A blow out x carbon fiber wheels = no traction and a shit attack
I’ve got a few “poor immigrant friends” who are trying to get me into road biking and the constant nagging and sales pitches have finally been nullified by this video. For starters, I can’t see myself wearing tights. Actually, I can picture it perfectly, which is why you’ll never see me in a pair. Of course they try to make it sound cool by calling them “compression shorts” but I’m cool on that. Besides, I’m not trying to look like a fuckin’ circus bear. Second, these shits are expensive. Some of these bikes are worth up to $20K and the one bike that actually took a spill in this video will slap you in the pockets – and in the face – at about $25K. Needless to say, it’s dangerous as all shit to drive with bald tires on a f*ckin’ car so why would I want to bike on tires that look like pencil erasers?

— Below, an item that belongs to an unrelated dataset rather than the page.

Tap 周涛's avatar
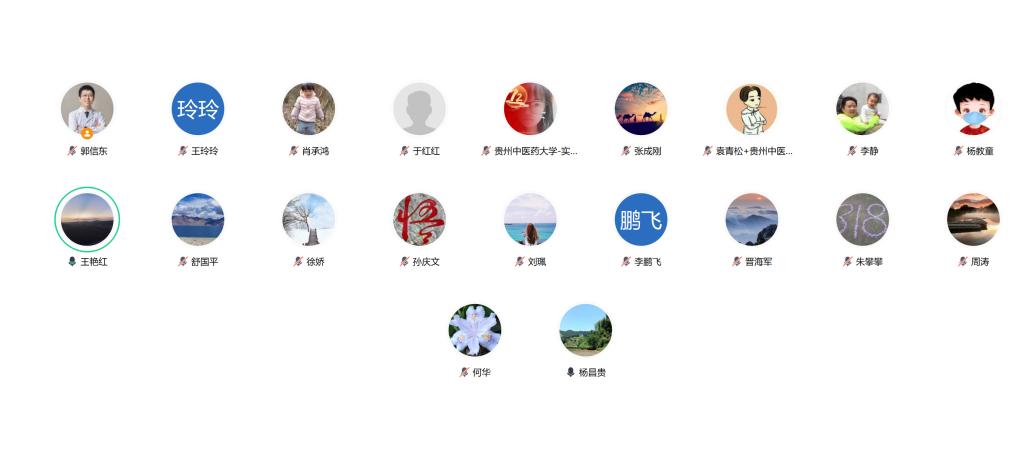(973, 219)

All bullshit aside, I give these guys big time props but I’ll stick to mountain biking…at least I can wear full armor….look like an asshole, be safe and fully padded. Besides….if you eat shit with a full face helmet they can’t see you crying. LMFAO.
On another note, these guys have elephant balls and I can assure you that after the first little “drift” I would have shit myself and sprayed Gary on his helmet cam….. and just in case you’re wondering these guys are hitting upwards of 40 miles an hour down this slope. SMH.